Lezers,
Naar aanleiding van een discussie met Andrew von Nagy (WPA2 KRACK Vulnerability, Getting Information) ben ik samen met Javier Contreras Albesa er achter gekomen dat het mogelijk is om een WPA2 vulnerability workaround te implementeren in een Cisco omgeving:
“All are effectively implementation issues by allowing reuse of keystream material, meaning software patching can fix them! Of the 9 CVE’s related to clients, the most serious of them (7 of the 9, related to the 4-Way Handshake and Group Handshake) can be mitigated with AP / Infrastructure updates as a workaround, but the infrastructure won’t be able to determine if failure is from packet loss issues or attack. A few can’t be mitigated by AP patches (Peer-Key and tunneled direct link setup [TDLS]), which are peer-to-peer related vulnerabilities, but these methods of communication are rare and practically never used in my experience. The long-term fix is definitely client software patching. Patching Wi-Fi drivers can also fix 2 of the 9 client vulnerabilities…. The 1 CVE related to AP / Infrastructure is related to 802.11r Fast Transition – if you have it enabled you should patch ASAP. If not, no big deal. Many, many thanks go to Hemant Chaskar, Mojo Networks, and Pentester Academy!”
AND
“The EAPoL M3 (and M2/M4) include a MIC integrity check as well as a Key Replay Counter (KRC). The attacker cannot simply replay the initial M3 message from the Authenticator (AP) since the KRC will be the same and the client will discard it. The attack relies on the attacker MiTM AP blocking (not forwarding) the M4 frame to the AP, and the AP then retransmitting M3 with an incremented KRC and valid MIC that the client will accept, thus reinstalling the PTK and resetting the Packet Number (PN) used in the keystream generation for individual frame encryption.

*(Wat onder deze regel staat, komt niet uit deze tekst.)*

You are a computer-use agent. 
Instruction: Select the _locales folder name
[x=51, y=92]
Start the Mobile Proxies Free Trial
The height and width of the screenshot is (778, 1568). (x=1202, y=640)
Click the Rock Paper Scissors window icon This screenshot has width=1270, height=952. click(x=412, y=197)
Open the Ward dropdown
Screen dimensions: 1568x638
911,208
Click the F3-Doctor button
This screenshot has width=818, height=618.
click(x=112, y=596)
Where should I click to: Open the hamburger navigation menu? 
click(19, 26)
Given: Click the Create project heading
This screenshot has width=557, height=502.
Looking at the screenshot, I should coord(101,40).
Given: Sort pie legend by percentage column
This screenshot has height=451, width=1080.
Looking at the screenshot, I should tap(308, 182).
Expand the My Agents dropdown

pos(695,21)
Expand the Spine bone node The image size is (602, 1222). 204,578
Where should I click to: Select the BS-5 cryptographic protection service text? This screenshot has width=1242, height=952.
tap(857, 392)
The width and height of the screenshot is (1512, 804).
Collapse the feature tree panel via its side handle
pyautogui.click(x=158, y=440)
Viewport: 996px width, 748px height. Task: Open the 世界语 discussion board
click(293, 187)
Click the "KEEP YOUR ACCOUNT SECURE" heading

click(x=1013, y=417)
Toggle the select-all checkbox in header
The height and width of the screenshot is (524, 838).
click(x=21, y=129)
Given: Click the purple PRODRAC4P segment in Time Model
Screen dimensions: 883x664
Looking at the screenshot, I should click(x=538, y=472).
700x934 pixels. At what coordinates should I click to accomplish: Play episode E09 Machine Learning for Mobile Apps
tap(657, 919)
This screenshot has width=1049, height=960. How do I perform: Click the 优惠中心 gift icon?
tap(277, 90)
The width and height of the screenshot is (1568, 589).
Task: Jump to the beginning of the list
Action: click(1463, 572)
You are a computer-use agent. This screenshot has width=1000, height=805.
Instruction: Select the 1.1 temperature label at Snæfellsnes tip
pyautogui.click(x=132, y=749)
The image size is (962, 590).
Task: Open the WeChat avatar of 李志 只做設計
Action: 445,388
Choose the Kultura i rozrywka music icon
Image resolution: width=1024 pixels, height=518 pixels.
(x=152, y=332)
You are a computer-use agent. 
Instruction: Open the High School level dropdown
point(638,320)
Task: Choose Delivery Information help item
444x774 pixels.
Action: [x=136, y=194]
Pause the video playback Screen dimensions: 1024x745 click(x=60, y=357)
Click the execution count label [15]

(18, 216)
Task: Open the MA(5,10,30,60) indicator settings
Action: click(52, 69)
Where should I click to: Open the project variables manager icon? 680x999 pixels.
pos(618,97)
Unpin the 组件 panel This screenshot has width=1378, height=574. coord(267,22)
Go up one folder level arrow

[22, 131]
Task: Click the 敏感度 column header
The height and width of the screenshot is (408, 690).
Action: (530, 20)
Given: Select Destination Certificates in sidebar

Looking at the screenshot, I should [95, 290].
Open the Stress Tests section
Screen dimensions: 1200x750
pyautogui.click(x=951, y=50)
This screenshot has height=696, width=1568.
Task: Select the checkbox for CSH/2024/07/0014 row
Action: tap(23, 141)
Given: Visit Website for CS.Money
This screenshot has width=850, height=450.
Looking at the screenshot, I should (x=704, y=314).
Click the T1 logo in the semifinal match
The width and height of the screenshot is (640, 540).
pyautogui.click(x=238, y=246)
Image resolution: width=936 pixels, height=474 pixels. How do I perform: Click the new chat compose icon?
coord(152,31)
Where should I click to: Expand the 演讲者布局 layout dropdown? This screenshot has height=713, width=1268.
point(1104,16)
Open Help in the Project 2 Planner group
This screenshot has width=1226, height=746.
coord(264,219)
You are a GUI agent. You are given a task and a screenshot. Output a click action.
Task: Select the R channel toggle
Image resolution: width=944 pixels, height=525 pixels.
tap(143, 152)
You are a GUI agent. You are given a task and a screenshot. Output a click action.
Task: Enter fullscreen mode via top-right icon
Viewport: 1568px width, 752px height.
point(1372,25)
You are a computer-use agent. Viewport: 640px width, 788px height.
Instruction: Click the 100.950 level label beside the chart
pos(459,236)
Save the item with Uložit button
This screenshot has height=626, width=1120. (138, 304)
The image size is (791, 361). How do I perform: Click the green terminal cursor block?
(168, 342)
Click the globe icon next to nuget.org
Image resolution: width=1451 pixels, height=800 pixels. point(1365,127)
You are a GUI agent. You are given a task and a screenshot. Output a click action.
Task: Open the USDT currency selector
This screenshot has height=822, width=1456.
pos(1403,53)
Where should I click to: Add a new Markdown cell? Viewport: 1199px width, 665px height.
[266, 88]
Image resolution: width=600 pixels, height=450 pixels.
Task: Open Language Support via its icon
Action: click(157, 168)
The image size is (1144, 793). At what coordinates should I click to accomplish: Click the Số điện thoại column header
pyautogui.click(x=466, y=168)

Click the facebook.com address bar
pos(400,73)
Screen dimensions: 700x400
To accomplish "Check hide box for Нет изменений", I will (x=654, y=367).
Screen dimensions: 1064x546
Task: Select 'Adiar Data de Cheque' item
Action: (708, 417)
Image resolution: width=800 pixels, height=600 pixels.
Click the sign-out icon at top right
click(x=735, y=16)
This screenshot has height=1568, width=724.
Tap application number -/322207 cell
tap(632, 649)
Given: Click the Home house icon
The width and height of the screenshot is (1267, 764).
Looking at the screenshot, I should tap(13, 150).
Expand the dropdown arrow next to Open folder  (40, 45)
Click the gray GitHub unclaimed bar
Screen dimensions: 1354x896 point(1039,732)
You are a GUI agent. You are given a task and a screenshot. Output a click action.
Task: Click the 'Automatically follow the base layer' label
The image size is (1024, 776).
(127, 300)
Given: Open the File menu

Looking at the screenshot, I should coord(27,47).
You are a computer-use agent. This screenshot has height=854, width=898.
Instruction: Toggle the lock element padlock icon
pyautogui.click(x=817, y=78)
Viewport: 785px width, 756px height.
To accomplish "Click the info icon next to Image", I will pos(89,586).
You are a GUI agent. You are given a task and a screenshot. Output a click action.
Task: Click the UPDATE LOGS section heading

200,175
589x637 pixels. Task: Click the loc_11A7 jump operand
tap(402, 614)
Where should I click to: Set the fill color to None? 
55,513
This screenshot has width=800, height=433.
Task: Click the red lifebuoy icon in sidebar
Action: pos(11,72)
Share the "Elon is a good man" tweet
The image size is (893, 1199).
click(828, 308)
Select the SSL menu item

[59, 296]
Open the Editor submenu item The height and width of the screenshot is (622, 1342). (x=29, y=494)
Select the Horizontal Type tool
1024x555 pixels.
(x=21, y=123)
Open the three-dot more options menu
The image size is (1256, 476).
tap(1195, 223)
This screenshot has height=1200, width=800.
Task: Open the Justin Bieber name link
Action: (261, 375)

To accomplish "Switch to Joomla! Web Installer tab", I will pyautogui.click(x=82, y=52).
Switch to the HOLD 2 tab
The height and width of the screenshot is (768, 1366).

So… patched APs can protect clients from these vulnerabilities if they modify their behavior to not retransmit M3.”
Mocht je een Cisco Wlan-controller en Cisco access-points hebben dan kun je dus een WPA2 vulnerability client workaround implementeren. Waarschijnlijk zal Cisco binnenkort met een Cisco Product Security Incident Response Team (PSIRT) wijziging komen om onderstaande te adviseren:
UPDATE PSIRT is zojuist vrijgegeven:
-
Workaround for CVE-2017-13077, CVE-2017-13078, CVE-2017-13079, CVE-2017-13080 and CVE-2017-13081
Cisco Technotes: Wireless KRACK attack client side workaround and detection (Updated:October 27, 2017 Document ID:212390)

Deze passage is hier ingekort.